[Task brief] Every entry must be output exactly as it is written.

[Source records]
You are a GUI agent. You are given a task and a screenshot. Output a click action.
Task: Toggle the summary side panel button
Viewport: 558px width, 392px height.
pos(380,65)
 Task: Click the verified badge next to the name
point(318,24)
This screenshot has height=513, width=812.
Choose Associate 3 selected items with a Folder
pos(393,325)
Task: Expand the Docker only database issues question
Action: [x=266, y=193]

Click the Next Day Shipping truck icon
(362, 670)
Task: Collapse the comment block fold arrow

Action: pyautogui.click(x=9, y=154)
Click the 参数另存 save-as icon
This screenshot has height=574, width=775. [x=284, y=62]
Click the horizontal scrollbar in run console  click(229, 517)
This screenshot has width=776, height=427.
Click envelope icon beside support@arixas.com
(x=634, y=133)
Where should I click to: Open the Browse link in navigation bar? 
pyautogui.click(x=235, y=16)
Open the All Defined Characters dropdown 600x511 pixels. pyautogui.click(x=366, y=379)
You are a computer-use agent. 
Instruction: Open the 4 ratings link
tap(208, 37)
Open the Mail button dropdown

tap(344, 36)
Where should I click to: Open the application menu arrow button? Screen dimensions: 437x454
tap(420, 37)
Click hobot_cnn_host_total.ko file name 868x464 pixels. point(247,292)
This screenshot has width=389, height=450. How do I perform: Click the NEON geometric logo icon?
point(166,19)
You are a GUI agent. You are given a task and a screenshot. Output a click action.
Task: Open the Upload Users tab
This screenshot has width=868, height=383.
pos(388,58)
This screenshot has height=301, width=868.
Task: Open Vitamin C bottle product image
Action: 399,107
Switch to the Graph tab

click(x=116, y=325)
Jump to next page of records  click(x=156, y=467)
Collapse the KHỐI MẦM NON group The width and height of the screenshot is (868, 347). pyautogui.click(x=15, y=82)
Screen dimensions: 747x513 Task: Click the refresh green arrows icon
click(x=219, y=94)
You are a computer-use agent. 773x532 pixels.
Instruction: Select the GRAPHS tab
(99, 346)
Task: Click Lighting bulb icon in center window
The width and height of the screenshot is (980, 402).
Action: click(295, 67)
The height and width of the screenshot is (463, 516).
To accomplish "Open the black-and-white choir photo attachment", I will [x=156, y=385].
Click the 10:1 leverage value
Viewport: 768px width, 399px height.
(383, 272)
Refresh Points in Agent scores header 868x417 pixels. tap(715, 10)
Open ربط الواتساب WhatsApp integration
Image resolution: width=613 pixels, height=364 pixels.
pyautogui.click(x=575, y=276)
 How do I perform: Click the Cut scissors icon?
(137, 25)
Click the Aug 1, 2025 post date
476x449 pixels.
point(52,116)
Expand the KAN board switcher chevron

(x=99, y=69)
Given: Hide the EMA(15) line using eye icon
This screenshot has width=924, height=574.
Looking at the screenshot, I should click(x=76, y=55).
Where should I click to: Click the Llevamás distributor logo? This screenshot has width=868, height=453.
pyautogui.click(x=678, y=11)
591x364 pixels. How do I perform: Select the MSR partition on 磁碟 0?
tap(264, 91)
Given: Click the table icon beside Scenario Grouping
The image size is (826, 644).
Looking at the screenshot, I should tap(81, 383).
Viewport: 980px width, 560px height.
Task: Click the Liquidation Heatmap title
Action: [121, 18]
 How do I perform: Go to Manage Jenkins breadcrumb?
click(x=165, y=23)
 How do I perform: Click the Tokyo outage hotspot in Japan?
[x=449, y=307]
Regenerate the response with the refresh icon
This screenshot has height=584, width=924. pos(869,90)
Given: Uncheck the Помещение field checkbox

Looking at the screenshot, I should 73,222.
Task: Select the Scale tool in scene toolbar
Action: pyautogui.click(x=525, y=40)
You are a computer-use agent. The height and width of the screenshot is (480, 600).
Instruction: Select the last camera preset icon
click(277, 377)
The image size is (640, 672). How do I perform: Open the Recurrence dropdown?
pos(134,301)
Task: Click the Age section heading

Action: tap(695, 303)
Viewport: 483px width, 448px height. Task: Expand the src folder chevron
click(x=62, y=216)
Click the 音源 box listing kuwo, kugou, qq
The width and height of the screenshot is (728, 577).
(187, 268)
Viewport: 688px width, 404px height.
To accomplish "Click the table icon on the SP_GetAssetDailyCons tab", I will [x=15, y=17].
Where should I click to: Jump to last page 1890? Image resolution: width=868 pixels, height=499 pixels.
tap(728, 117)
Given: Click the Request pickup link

[Response below]
You are a GUI agent. You are given a task and a screenshot. Output a click action.
Task: Toggle the summary side panel button
Viewport: 558px width, 392px height.
pos(380,65)
 Task: Click the verified badge next to the name
point(318,24)
This screenshot has height=513, width=812.
Choose Associate 3 selected items with a Folder
pos(393,325)
Task: Expand the Docker only database issues question
Action: [x=266, y=193]

Click the Next Day Shipping truck icon
(362, 670)
Task: Collapse the comment block fold arrow

Action: pyautogui.click(x=9, y=154)
Click the 参数另存 save-as icon
This screenshot has height=574, width=775. [x=284, y=62]
Click the horizontal scrollbar in run console  click(229, 517)
This screenshot has width=776, height=427.
Click envelope icon beside support@arixas.com
(x=634, y=133)
Where should I click to: Open the Browse link in navigation bar? 
pyautogui.click(x=235, y=16)
Open the All Defined Characters dropdown 600x511 pixels. pyautogui.click(x=366, y=379)
You are a computer-use agent. 
Instruction: Open the 4 ratings link
tap(208, 37)
Open the Mail button dropdown

tap(344, 36)
Where should I click to: Open the application menu arrow button? Screen dimensions: 437x454
tap(420, 37)
Click hobot_cnn_host_total.ko file name 868x464 pixels. point(247,292)
This screenshot has width=389, height=450. How do I perform: Click the NEON geometric logo icon?
point(166,19)
You are a GUI agent. You are given a task and a screenshot. Output a click action.
Task: Open the Upload Users tab
This screenshot has width=868, height=383.
pos(388,58)
This screenshot has height=301, width=868.
Task: Open Vitamin C bottle product image
Action: 399,107
Switch to the Graph tab

click(x=116, y=325)
Jump to next page of records  click(x=156, y=467)
Collapse the KHỐI MẦM NON group The width and height of the screenshot is (868, 347). pyautogui.click(x=15, y=82)
Screen dimensions: 747x513 Task: Click the refresh green arrows icon
click(x=219, y=94)
You are a computer-use agent. 773x532 pixels.
Instruction: Select the GRAPHS tab
(99, 346)
Task: Click Lighting bulb icon in center window
The width and height of the screenshot is (980, 402).
Action: click(295, 67)
The height and width of the screenshot is (463, 516).
To accomplish "Open the black-and-white choir photo attachment", I will [x=156, y=385].
Click the 10:1 leverage value
Viewport: 768px width, 399px height.
(383, 272)
Refresh Points in Agent scores header 868x417 pixels. tap(715, 10)
Open ربط الواتساب WhatsApp integration
Image resolution: width=613 pixels, height=364 pixels.
pyautogui.click(x=575, y=276)
 How do I perform: Click the Cut scissors icon?
(137, 25)
Click the Aug 1, 2025 post date
476x449 pixels.
point(52,116)
Expand the KAN board switcher chevron

(x=99, y=69)
Given: Hide the EMA(15) line using eye icon
This screenshot has width=924, height=574.
Looking at the screenshot, I should click(x=76, y=55).
Where should I click to: Click the Llevamás distributor logo? This screenshot has width=868, height=453.
pyautogui.click(x=678, y=11)
591x364 pixels. How do I perform: Select the MSR partition on 磁碟 0?
tap(264, 91)
Given: Click the table icon beside Scenario Grouping
The image size is (826, 644).
Looking at the screenshot, I should tap(81, 383).
Viewport: 980px width, 560px height.
Task: Click the Liquidation Heatmap title
Action: [121, 18]
 How do I perform: Go to Manage Jenkins breadcrumb?
click(x=165, y=23)
 How do I perform: Click the Tokyo outage hotspot in Japan?
[x=449, y=307]
Regenerate the response with the refresh icon
This screenshot has height=584, width=924. pos(869,90)
Given: Uncheck the Помещение field checkbox

Looking at the screenshot, I should 73,222.
Task: Select the Scale tool in scene toolbar
Action: pyautogui.click(x=525, y=40)
You are a computer-use agent. The height and width of the screenshot is (480, 600).
Instruction: Select the last camera preset icon
click(277, 377)
The image size is (640, 672). How do I perform: Open the Recurrence dropdown?
pos(134,301)
Task: Click the Age section heading

Action: tap(695, 303)
Viewport: 483px width, 448px height. Task: Expand the src folder chevron
click(x=62, y=216)
Click the 音源 box listing kuwo, kugou, qq
The width and height of the screenshot is (728, 577).
(187, 268)
Viewport: 688px width, 404px height.
To accomplish "Click the table icon on the SP_GetAssetDailyCons tab", I will [x=15, y=17].
Where should I click to: Jump to last page 1890? Image resolution: width=868 pixels, height=499 pixels.
tap(728, 117)
Given: Click the Request pickup link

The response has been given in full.